Teori biaya transaksi memberikan kerangka acuan sebagai penjelasan umum terhadap titik pijak/organisasi sebagai mekanisme guna mendukung keputusan pada kondisi ketidakpastian dan mencegah sifat opportunistis terhadap pertukaran. Merupakan fokus utama penciptaan efisiensi dan dilakukan hampir pada semua pendekatan ekonomi (Scott, 1993, dalam Donaldson, 1995). Jadi sesuai namanya yang menjadi fokus utama dari teori transaksi adalah biaya-biaya transaksi di pasar. Teori ini menjelaskan bahwa organisasi adalah konsekwensi dari kegagalan pasar (market failure) dalam perusahaan besar (Williamson, 1975, 1985, Arrow, 1985, Williamson dan Ouchi, 1981, dalam Doz dan Prahalad, 1991).
Fokus sekunder dari teori transaksi adalah biaya-biaya transaksi pada hirarki, pengendalian dan pemenuhan (compliance) biaya pada organisasi (Fama and Jensen, 1983; Jensen and Mackling, 1976, Doz dan Prhaland, 1991). Selain penjelasan bagi persoalan kegagalan pasar yang telah disebutkan diatas, teori ini juga menjelaskan bahwa pertumbuhan sebuah badan hukum besar dengan hirarki manajemennya yang menyebabkan manajer tingkat atas kehilangan kontrol terhadap personal level bawah dan menengah yang berdampak pada kemungkinan personal menengah mengikuti kepentingan pribadi mereka dengan menciptakan semacam ‘empire building’ dan memanfaatkan sumber-sumber organisasi untuk kepentingan pribadi mereka (Williamson, 1970, 1985, dalam Donaldson, 1995).
Penganut teori ini juga menyatakan bahwa analisa biaya transaksional memberi titik pijakan yang kuat bagi analisis pilihan antara bentuk institusional yang bisa digunakan dalam menetapkan batasan efisiensi pada perusahaan multinasional (MNC) (Burkley dan Cason 1986, Duning, 1980, Henard 1982, Teece, 1985, dalam Doz dan Prahalad, 1991). Solusi dari teori ini adalah solusi terstruktur untuk memulihkan kontrol di tingkat midle manajemen dengan kontribusi yang lebih bertanggungjawab terhadap perusahaan melalui temuan the M-form Coorporation, sebuah struktur multi-divisi dengan perkalian pusat keuntungan yang dibawahi seorang kepala kantor badan hukum yang waspada atau hati-hati yang membuat pelaksanaan manajerial terlihat memiliki disiplin organisasi (Williamson, 1970, 1985, dalam Donaldson, 1995). Kegunaan analisa transaksi untuk riset terhadap proses manajemen dibatasi oleh penyederhanaan asumsi yang inheren di dalamnya adalah tingkatan hirarki, dan fokus utamanya adalah transaksi secara menyeluruh sebagai sebagai unit analisis.

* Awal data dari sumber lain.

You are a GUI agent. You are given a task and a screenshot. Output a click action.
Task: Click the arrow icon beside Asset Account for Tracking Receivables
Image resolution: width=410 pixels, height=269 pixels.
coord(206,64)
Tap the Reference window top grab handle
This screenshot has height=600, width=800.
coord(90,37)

Teori Transactional Cost juga memiliki kegunaan untuk menganalisa tipe spesifik hubungan inter organisasional dalam konteks negara Amerika Utara seperti hubungan antara perusahaan Amerika Serikat dengan pemasok mereka, integrasi vertikal bounded rationality diartikan sebagai konsep kapasitas manusia yang terbatas saat memformulasikan dan memecahkan masalah.